But this is no time yet for all these creature comforts you haven't even earned yet.. what about the world outside? You've already tipped your guides, settled the price with the grandmotherly proprietress and got a card with the address if you lose your way. You already stashed the big bag and whipped out your daypack. It's time to go get lost.

Readysetgo, out into the street, into the harsh light and noise, and somehow it all makes more of an impression now that you're guide-less and unencumbered. You leave again in a slightly-less-than-random direction because you think you remember where the wall is, and you want to move towards the center of activity. This is not even the market proper yet (aka the "souk" or bazaar) but everything is still for sale, lots of it aimed at tourists (backpacks and luggage, hundreds of travel companies and tour offerings, restaurants with multilingual menus). You can buy belly-dancing gear for your harem here and turkish-style bath houses (hammam.. not to be confused with 'imam'!!) often double as massage parlors. (You reflect that, of all the arab cities in the world, this is probably one of the oldest and most crowded AND most liberal. The tourist offerings are obviously a commerce-oriented concession to modernity, and the laid back pseudo-sexuality of things like massage parlors show the gradual westernization that has turned out to be very profitable for Moroccan tourism.)

Onward through the press, past the touts. The square, where is that square at? Djemaa el-Fna is the beating heart of the old city, and for sure the tourists go there in huge herds but so do the locals. It is a UNESCO "Masterpiece of the Oral and Intangible Heritage of Humanity", and it is without a doubt the place to be.
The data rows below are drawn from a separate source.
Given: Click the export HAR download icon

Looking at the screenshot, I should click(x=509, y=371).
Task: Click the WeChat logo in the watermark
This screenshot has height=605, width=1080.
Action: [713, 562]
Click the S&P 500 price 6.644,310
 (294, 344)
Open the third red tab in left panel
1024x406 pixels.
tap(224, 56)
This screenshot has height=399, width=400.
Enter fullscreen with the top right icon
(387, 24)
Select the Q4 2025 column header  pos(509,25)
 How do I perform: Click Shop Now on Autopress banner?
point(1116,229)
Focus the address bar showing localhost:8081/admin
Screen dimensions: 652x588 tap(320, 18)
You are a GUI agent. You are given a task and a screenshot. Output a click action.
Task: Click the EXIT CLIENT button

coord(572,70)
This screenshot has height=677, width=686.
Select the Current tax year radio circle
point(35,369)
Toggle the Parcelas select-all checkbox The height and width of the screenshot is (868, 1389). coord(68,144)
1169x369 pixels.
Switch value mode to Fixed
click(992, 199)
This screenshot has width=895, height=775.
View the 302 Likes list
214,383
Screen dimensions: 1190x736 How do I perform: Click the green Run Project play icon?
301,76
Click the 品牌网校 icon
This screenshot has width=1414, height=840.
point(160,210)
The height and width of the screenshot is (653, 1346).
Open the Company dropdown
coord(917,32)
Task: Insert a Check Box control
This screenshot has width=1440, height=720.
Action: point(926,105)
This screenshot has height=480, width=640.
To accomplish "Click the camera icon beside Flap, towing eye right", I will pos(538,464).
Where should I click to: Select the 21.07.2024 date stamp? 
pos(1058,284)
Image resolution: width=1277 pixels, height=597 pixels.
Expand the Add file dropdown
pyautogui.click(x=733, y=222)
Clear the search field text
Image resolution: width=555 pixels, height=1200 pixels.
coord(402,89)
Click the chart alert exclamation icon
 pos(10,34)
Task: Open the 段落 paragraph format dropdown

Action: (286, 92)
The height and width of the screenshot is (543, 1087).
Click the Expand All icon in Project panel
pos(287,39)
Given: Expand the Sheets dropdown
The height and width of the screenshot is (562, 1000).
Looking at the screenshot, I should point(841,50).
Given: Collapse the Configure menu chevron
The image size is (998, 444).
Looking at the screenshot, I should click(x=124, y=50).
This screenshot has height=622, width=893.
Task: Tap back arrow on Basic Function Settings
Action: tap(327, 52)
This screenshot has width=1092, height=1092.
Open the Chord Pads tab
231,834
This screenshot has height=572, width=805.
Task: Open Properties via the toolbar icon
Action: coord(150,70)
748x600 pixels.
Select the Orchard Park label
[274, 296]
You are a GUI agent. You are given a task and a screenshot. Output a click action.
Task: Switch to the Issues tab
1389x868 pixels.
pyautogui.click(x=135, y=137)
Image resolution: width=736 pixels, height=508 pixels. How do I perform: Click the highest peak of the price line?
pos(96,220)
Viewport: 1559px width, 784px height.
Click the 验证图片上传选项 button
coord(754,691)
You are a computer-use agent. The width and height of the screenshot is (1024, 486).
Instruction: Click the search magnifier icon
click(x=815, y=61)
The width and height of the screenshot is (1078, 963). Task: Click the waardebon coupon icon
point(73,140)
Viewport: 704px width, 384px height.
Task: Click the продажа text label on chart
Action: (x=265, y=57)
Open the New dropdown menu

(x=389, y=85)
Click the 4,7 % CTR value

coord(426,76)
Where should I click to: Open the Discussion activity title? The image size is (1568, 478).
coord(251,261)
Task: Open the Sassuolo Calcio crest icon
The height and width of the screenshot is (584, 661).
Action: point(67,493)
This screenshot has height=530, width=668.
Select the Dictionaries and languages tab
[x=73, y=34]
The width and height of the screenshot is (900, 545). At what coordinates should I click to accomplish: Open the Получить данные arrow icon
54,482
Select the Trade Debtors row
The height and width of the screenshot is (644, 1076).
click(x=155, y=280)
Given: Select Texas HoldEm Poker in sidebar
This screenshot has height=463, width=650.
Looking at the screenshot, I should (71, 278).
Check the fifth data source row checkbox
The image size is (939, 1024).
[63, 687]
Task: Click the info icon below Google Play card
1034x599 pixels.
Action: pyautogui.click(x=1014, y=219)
You could ask anyone how to get there (and in fact people keep trying to tell you how to get there even though you don't ask). But that's no fun. So you slip into a coffee shop with a balcony, and observe the traffic patterns below, trying to work it all out. A place like this square is a traffic source and sink, and since the medina road-layout is hardly logical or rectilinear anyway, roads are likely to eventually insinuate themselves in the generally correct direction. As long as you don't mind experiencing some dead ends, and just think of the things you'll see on the way...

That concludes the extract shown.